The Guy Davenport Reader

Guy Davenport; photograph by Jonathan Williams
Counterpoint Press has just released The Guy Davenport Reader, edited by Davenport's literary executor, Erik Reece. It's a good, basic overview of Davenport's work, and a nice opportunity to review some of the highlights of that work. Davenport was one of the greatest of American writers, and a single 400-page book can only offer a brief taste of his large and eclectic oeuvre, but it seems to me that the Reader achieves what it sets out to achieve: to bring together various genres of Davenport's writing (fiction, essays, poetry, translations, journals), and, in Reece's words, "to make an argument for the extraordinary range and even, yes, the accessibility of this remarkable writer."

Accessibility is, of course, in the mind of the perceiver, and poses particular problems with Davenport's work, a fact that befuddled reviewers pointed out with every book he published. As a Rhodes Scholar, he wrote the first Oxford University thesis on James Joyce, and he later visited with Ezra Pound and Samuel Beckett, so his devotion to literature often considered "difficult" was longstanding. But he wasn't only devoted to the heights of Modernism — his knowledge of ancient literatures was tremendous (7 Greeks is a marvelous collection of translations); he not only had a comprehensive grasp of European and American cultures and histories, but also those of many other regions; and he maintained a long interest in various writers and philosophers many readers would consider esoteric, particularly Charles Fourier.

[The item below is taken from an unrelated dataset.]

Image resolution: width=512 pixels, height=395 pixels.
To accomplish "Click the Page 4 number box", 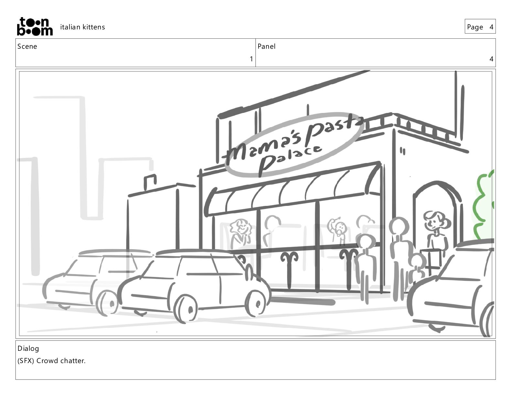I will click(x=480, y=26).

But the challenge of Davenport is not merely his wide range of references. His fiction in particular causes some readers to struggle because, though they are written in a remarkably clear and precise prose, many of the stories thrive on juxtapositions and collage. They are, as Davenport called them (following Pound and others), assemblages. (Typically eclectic, Davenport said that this collage form was influenced not only by the Modernists, but perhaps even more so by the experimental filmmakers Stan Brakhage and Gregory Markopoulos.) The fictions have no conventional plot, the purpose for including some scenes and conversations may not be easily comprehended even at the end, and Davenport had no interest in following the sorts of precepts offered by countless "how to write" manuals: action based on conflict and resolution, characters that create the illusion of psychological roundedness, etc. His interests were elsewhere: in form, style, and imagination. His stories provide another obstacle to accessibility as well: many of the best of them are about naked young men discovering the pleasures of their penises. More than one reviewer referred to Davenport's stories as pedophiliac or pornographic.

As far as I can tell, Davenport never published a single uninteresting page, which means that editing an anthological overview of his work could be easy: throw in anything, and it's great! But then there's Reece's goal of accessibility, and there the problem lies. I think he's overcome it as well as can be done, including some of Davenport's more immediately delightful writings without entirely glossing over the nature of this writer's work.


The book opens with Davenport's early story "Robot", his only fiction to be included in a Best American Short Stories volume (and one of only two included in an O. Henry Awards collection, the other being "The Richard Nixon Freischütz Rag", also included here). It's an excellent opening, a tale of the discovery of the Lascaux cave paintings — "Robot" is the name of the dog who falls into the cave, revealing it to young men in the area — and beautifully captures a sense of the best and worst of humanity: the awe of the ancient amidst the terror of war as the Nazis bear down on France and the resistance prepares. I was also pleased to see a few of my personal favorites of Davenport's fiction included: "A Field of Snow on a Slope of the Rosenberg" (about Robert Walser, and in many ways the closest Davenport came to writing a self-portrait), "Belinda's World Tour" (which I wrote about in 2007), "Gunnar and Nikolai" (a good introduction to Davenport's naked boy stories, not nearly as dense as the others, nor with quite so much attention to penises), "The Concord Sonata" (Thoreau!), and "Autumn Blue" (a quartet of scenes from very different times and places, all revealing something about the crossing of borders — a perfect example of how juxtaposition can open a short story wide beyond its pages).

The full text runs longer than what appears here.